Le Code du travail affirme dans son article L122-45 « (Lois n° 2001-1066, 16 nov. 2001 ; 2002-303, 4 mars 2002 ; 2005-102, 11 févr. 2005, art. 24, I) Aucune personne ne peut (
) faire l’objet d’une mesure discriminatoire, directe ou indirecte, notamment en matière de rémunération (
) en raison de son origine, de son sexe, de ses mœurs, de son orientation sexuelle, de son âge, de sa situation de famille, de ses caractéristiques génétiques, de son appartenance ou de sa non-appartenance, vraie ou supposée, à une ethnie, une nation ou une race, de ses opinions politiques, de ses activités syndicales ou mutualistes, de ses convictions religieuses, de son apparence physique, de son patronyme ou en raison de son état de santé ou de son handicap
».
Jusqu’à présent, lors du Ramadan, les usages dont nous avons connaissance tendent vers un règlement équitable des avantages en nature dans les entreprises de restauration et de l’hôtellerie.
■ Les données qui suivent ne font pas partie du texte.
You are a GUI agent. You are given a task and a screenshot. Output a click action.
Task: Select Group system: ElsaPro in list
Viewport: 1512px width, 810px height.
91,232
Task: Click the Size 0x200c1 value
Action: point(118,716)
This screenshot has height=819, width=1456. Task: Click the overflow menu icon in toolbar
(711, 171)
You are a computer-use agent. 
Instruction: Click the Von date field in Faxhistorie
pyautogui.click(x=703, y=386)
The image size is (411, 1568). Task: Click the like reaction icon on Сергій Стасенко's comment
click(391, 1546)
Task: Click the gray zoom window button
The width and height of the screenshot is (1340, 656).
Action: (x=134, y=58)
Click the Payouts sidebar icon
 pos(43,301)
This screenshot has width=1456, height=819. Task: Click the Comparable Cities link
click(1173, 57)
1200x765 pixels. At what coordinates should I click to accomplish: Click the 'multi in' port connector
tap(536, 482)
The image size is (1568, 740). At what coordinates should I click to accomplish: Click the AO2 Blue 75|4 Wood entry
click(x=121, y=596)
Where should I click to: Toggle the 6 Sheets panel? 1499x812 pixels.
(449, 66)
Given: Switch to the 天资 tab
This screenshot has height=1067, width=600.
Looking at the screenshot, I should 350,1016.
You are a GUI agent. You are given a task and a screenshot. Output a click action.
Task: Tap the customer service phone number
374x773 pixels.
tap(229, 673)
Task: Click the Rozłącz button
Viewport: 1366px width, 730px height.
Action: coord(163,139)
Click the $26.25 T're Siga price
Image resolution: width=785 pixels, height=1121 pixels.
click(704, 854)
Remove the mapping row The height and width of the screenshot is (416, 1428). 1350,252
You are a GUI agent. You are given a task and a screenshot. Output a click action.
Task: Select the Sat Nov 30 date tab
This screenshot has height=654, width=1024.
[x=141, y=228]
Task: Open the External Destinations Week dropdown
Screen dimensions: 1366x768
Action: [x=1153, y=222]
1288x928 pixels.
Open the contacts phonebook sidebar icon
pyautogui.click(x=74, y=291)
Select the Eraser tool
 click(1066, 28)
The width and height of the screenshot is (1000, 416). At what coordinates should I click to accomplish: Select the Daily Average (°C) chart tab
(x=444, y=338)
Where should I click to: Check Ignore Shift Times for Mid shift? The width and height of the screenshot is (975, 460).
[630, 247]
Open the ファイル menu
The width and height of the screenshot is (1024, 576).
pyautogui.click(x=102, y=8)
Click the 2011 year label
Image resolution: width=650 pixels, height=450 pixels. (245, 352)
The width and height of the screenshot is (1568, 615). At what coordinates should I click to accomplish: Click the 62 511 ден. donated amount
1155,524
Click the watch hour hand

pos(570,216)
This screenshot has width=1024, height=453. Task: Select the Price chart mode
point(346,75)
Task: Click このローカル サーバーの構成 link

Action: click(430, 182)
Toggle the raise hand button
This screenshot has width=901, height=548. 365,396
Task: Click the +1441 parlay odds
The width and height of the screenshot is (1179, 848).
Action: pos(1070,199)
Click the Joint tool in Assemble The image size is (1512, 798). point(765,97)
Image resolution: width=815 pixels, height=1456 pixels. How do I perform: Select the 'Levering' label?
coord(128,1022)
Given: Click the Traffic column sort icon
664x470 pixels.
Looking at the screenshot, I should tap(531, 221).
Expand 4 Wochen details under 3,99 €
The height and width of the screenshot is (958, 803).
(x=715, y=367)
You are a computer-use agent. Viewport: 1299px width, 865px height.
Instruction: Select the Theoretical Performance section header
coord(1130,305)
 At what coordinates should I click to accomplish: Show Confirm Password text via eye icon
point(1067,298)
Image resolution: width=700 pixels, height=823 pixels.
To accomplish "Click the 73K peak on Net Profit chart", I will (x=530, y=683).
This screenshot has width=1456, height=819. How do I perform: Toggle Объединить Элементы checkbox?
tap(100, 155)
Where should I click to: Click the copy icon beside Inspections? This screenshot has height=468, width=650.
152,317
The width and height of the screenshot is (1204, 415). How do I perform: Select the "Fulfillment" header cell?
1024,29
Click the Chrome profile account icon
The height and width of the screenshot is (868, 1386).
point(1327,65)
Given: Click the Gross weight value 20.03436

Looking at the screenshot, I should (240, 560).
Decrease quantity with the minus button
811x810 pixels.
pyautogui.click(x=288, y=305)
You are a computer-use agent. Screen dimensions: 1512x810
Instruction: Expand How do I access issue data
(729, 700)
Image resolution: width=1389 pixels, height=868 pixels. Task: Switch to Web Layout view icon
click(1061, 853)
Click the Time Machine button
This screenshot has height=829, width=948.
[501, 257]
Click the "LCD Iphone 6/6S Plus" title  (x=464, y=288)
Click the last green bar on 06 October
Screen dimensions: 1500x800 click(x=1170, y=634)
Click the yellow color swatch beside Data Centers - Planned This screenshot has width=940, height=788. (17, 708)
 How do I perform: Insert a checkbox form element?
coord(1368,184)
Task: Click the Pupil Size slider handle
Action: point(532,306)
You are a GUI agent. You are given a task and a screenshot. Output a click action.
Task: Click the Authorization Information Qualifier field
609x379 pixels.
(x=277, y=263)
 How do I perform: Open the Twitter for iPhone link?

Lorsque le salarié ne consomme pas son repas, il bénéficie soit de l’indemnité de repas soit d’un panier à emporter en compensation.
Tout employeur qui viserait purement et simplement à supprimer cet acquis pour la durée du Ramadan serait à nos yeux non seulement hautement condamnable mais aussi hautement irresponsable.
Notre syndicat conseille à tout salarié qui se trouverait dans cette situation de porter plainte contre son employeur et d’entamer une procédure en récupération du préjudice subi. Nos juristes et avocats seront là pour appuyer nos adhérents dans leurs démarches.